## [Problem to work on]
Count the lines in the records below that contain the word "folder". Reply with the number alone.

* START Information shown *

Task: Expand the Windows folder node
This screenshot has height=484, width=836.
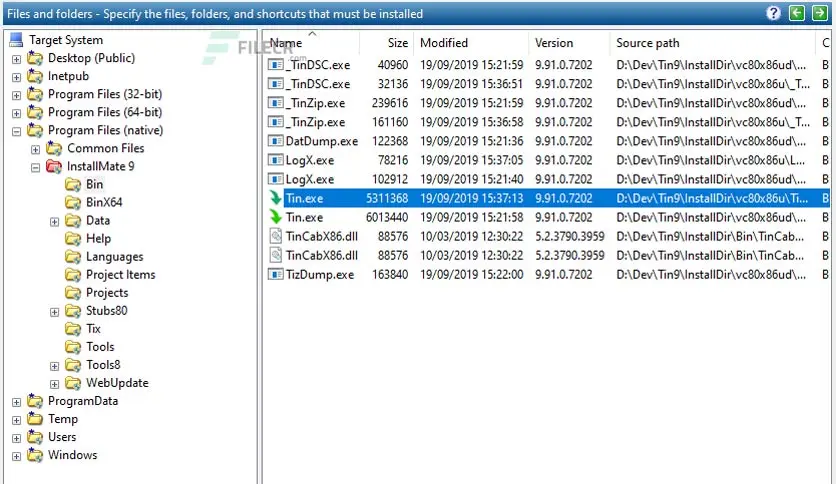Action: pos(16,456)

* END Information shown *
* START Information shown *

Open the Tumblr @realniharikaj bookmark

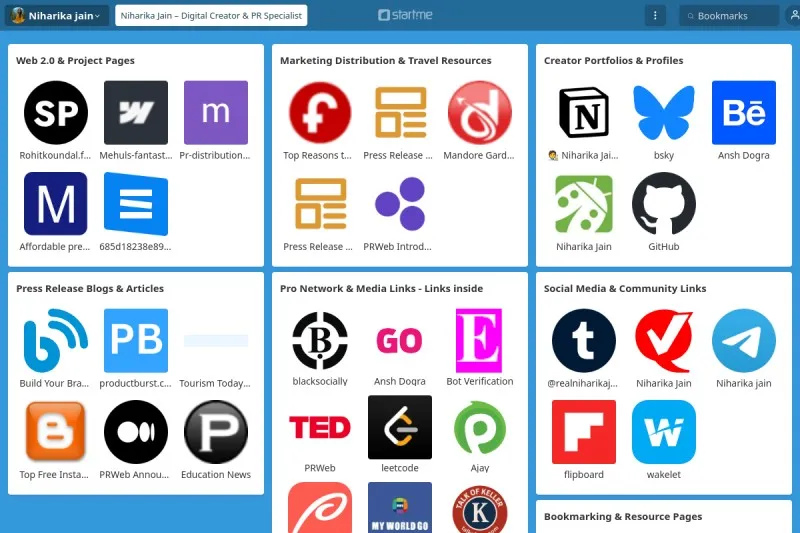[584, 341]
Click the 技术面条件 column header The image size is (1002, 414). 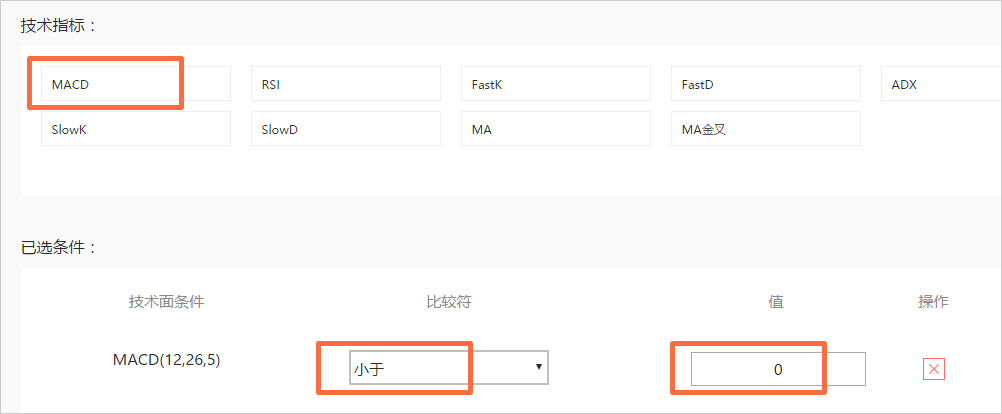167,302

* END Information shown *

## [The answer]
1